• Voyage dans les PRELUDES de Franz LISZT

     

    LES PRELUDES de Franz LISZT

     

     

     

    HIER.

    Un voyage dans les Préludes de Liszt

    Avant de s'endormir, je réécoute cette interprétation remarquable des Préludes de Franz Liszt conduisant l'orchestre Daniel Barenbouim qui arrive à rendre cette suavité de l'oeuvre dans la remarquable histoire qu'elle raconte, car la musique raconte et explique beaucoup au travers de son langage : tous les instruments sont parfaitement coordonnés, sans flou entre les phrases ou un instrument qui traîne ne permettant pas la respiration nécessaire à l'expression rigoureuse de cette oeuvre.

    Les harpes quant à elle apporte cette grâce que répètent les violons et les trompettes ici parlent de triomphe et de victoire.
    Toute l'ambiance de cette oeuvre exprime une profonde douceur jusqu'à la suavité. 

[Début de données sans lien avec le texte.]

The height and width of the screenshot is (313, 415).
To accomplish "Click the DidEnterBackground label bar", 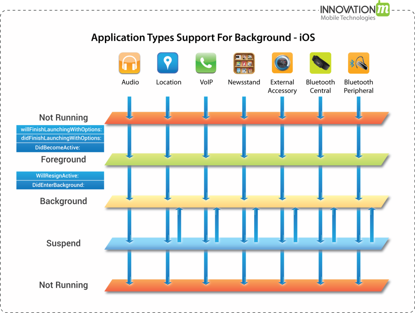I will click(60, 185).
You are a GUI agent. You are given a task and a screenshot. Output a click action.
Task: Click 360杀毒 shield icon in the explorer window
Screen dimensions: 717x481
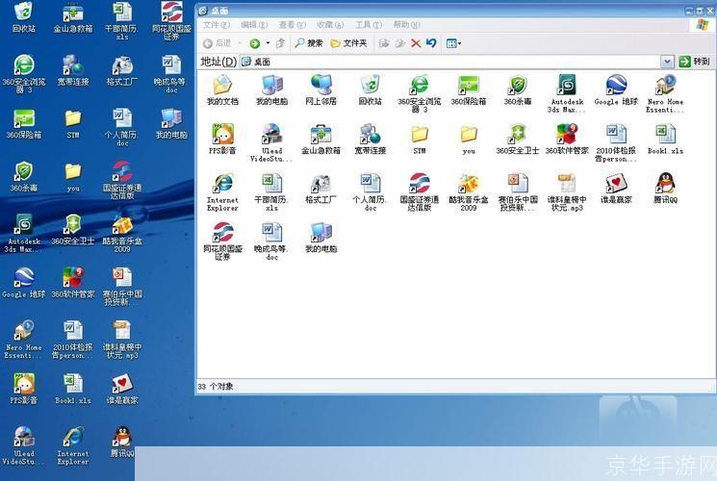tap(518, 86)
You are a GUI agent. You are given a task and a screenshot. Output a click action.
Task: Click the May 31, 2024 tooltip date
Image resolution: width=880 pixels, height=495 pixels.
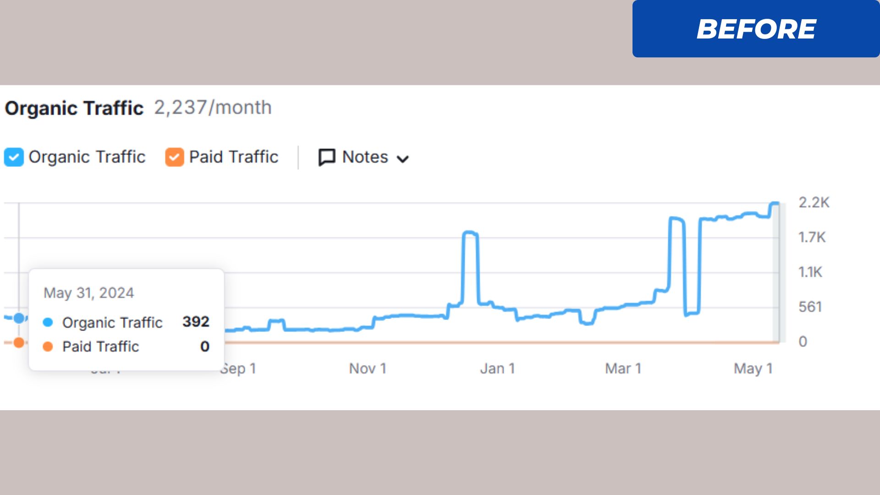pyautogui.click(x=88, y=293)
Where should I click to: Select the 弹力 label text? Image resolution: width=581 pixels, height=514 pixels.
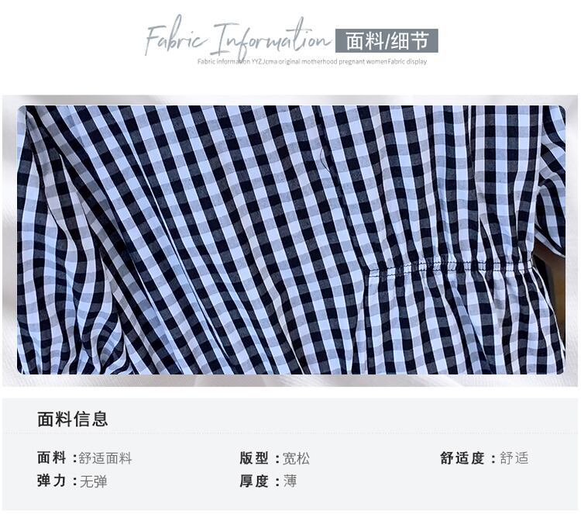[51, 481]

    Les tymbales et divers instruments ponctuent cette aboutissement mais l'histoire n'est pas finie car, derrière cette finalité de surpassement, une autre histoire existe et s'exprime avec beaucoup de sensibilité dans le cheminement de la vie.

     

    Ainsi se pose la question et la réponse où la mélancolie et la tristesse ont été partie prenante, les émotions intenses sans apitoyement exagéré mais plutôt la retenue et le lâcher prise pour ouvrir la porte vers une autre voie apaisante en écoutant la voix de la sagesse 4'43" (avec les cors) ; 5'11" (violons et harpes) désignant un parcours ascendant mais la musique elle même en exprime mieux le sens que tous les mots existants : les sons se suspendent... et reprennent sans attendre pour apaiser trop d'exaltation et revenir au thème et à la vie telle qu'elle est et le violoncelle (7"12') vient prévenir de sa voix grave et profonde de l'arrivée d'autres évènements que seule l'âme peut comprendre. 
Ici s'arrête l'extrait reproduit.